* _Task instructions_:
Convert the data in the stretch from the line containing "The width and height of the screenshot is (634, 634)." through the line containing "Action: pos(37,114)" into a two-column CSV with columns named "prompt" and "response". Each row should hold one item's text and its answer, each in a single quoted field with line breaks replaced by spaces.

══ Records to use

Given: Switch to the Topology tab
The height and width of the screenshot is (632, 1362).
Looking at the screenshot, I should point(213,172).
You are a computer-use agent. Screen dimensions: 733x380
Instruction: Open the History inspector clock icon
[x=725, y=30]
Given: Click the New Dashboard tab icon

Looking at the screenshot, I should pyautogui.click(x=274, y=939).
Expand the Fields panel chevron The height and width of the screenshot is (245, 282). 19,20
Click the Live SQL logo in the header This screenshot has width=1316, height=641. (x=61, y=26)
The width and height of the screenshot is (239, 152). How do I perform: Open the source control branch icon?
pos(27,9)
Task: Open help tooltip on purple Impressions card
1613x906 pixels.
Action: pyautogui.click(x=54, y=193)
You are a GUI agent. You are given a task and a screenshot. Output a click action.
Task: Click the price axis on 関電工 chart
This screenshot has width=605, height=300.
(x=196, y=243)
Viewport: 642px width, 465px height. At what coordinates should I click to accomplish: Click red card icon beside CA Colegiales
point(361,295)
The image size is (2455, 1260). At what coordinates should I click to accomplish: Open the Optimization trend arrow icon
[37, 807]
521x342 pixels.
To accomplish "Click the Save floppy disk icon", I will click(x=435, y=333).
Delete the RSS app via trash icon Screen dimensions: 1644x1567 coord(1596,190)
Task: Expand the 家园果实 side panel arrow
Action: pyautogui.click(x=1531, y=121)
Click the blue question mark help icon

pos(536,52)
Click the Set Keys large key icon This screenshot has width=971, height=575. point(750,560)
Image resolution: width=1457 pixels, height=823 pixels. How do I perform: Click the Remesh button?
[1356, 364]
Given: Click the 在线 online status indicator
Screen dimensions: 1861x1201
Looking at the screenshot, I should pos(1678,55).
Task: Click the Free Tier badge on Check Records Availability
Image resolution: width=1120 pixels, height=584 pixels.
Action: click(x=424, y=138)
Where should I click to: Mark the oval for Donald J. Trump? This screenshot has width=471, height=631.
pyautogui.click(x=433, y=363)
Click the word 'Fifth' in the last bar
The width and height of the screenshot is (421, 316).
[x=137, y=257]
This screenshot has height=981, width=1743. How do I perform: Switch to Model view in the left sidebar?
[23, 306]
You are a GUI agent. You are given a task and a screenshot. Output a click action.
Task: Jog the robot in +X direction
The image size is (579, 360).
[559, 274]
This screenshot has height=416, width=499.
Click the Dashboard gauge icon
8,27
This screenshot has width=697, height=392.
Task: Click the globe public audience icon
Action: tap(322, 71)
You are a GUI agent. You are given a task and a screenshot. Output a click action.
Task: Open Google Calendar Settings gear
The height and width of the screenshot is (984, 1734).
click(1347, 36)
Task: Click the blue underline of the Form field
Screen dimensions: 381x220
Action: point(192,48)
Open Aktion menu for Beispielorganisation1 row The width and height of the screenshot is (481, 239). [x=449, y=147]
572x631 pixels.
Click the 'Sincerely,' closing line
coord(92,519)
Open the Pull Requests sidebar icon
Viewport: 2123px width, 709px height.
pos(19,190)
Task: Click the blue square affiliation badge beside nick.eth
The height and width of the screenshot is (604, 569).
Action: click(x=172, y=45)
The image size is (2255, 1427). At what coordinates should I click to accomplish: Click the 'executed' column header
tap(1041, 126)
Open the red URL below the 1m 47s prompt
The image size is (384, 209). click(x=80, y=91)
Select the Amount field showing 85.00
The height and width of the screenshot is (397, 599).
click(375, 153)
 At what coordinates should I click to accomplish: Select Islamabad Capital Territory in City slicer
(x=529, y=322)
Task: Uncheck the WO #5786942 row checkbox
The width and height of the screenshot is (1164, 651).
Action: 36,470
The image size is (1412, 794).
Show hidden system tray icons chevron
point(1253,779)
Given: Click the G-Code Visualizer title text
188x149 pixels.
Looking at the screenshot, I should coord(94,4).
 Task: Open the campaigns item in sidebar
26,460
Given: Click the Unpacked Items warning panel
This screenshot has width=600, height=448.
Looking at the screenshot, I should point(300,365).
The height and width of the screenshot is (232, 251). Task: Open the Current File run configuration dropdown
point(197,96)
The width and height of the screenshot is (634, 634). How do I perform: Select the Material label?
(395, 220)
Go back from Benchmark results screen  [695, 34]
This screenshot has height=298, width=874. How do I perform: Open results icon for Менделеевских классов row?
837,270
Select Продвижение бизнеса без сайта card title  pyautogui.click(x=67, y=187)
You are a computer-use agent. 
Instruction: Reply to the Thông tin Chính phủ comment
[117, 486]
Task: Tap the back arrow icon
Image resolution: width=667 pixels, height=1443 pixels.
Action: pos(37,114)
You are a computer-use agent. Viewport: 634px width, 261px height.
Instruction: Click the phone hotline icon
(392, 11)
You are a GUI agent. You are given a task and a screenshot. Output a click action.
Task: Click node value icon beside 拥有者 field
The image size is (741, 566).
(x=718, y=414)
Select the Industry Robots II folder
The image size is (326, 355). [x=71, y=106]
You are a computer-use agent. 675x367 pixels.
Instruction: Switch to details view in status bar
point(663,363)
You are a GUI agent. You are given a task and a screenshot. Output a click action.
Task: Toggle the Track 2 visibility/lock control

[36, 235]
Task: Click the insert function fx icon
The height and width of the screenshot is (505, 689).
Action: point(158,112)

════

* _Reply_:
prompt,response
"The width and height of the screenshot is (634, 634). How do I perform: Select the Material label?","(395, 220)"
"Go back from Benchmark results screen","[695, 34]"
"This screenshot has height=298, width=874. How do I perform: Open results icon for Менделеевских классов row?","837,270"
"Select Продвижение бизнеса без сайта card title","pyautogui.click(x=67, y=187)"
"You are a computer-use agent. Instruction: Reply to the Thông tin Chính phủ comment","[117, 486]"
"Task: Tap the back arrow icon Image resolution: width=667 pixels, height=1443 pixels.","Action: pos(37,114)"